**WHAT YOU WILL DO**
Count the lines in the entries that contain the string "screenshot", treating uppercase and lowercase as different. Reply with the number alone.

(Items taken from a dataset)
####
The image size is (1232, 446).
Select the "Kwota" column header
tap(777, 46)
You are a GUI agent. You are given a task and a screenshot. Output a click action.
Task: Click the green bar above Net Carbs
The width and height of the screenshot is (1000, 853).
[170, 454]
####
**TASK ANSWER**
2